2) I am trying to put it back in but its not working. I will have to really sit down and figure how to get it back in. (I used it a lot too and now I miss it.

3) The weather was slowing down the front page greatly (especiallty if it could not retrieve the weather for your area) so I removed it from the homepage.

You can still get your weather from http://www.dbstalk.com/weather.php
I will put a link on Monday to the weather.

Sorry its been a hectic few days around here I have not been around too much.


----------



## James_F (Apr 23, 2002)

I'd like to say I like not having the weather on the front page. It never worked right for me and it always took so long to load. I almost never visited the page because of it.


----------



## Jacob S (Apr 14, 2002)

It probably switched back to Hall of Fame due to the forums going down that one day.


----------



## Chris Blount (Jun 22, 2001)

The weather is definitely not returning to the front page. It was too much of a problem


----------



## Nick (Apr 23, 2002)

Yeah, well, I can get weather from many other places. It was just so darn handy. And, James F, I don't give a rip if you don't like the weather, I do and _that's_ what counts. As I always like to say... "Bad weather is better than no weather at all!" 

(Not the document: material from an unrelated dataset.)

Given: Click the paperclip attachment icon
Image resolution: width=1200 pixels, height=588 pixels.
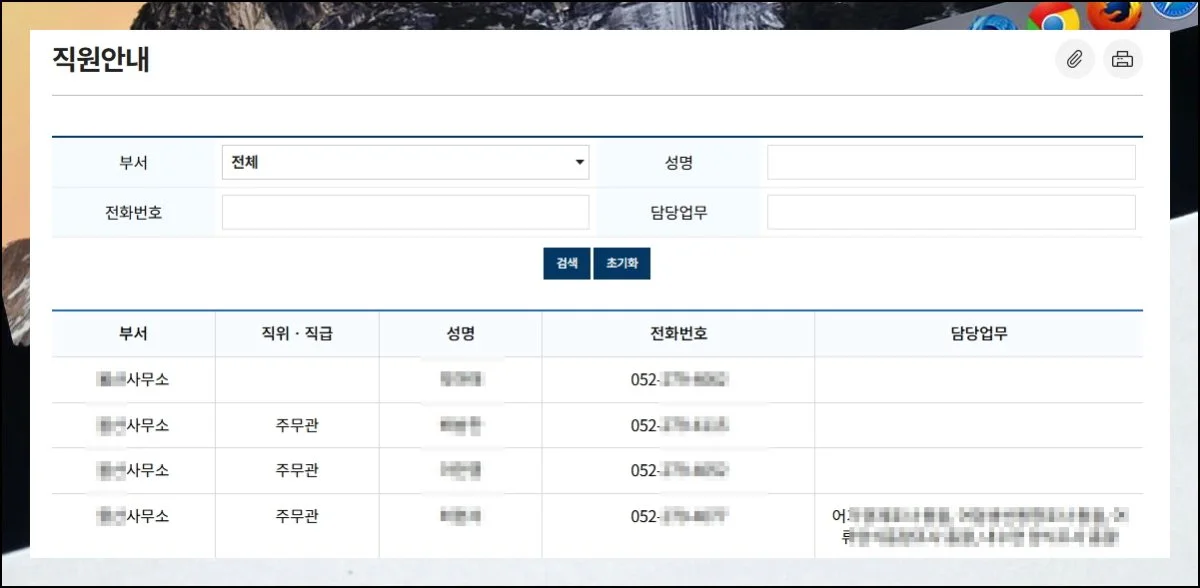Looking at the screenshot, I should click(1075, 60).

Now, what about my 'Custom User Text' option? Several attempts to change yesterday and today and new text still doesn't take. What gives? Did my subscription expire?


----------



## Steve Mehs (Mar 21, 2002)

Nick try changing your title again.


----------



## James_F (Apr 23, 2002)

> _Originally posted by Nick _
> *<snip>*


Why do you need the weather anyway Nick? You know damn well its going to be hot and muggy in the summer...


----------



## Nick (Apr 23, 2002)

test

<edit>
no change yet :shrug:


----------



## Steve Mehs (Mar 21, 2002)

Nick I honestly don't know what to tell ya. :shrug:


----------



## Chris Blount (Jun 22, 2001)

Nick,

I've been working on this. It seems that there is a glitch in your account that won't allow you the option to change your own user title. Everyone else's accounts with over 1500 messages seem to be working fine. 

I will continue to work on this but in the meantime we can change your usertitle manually if you like.


----------



## Chris Blount (Jun 22, 2001)

Nick,

Just to keep you updated. I've been asking around to see if anyone else is having this problem. A few other VB forums have seen this but they said it disappeared when they upgrade the VB software. 

So, I guess we are stuck until we upgrade the forum software which should be soon. Hang in there buddy.


----------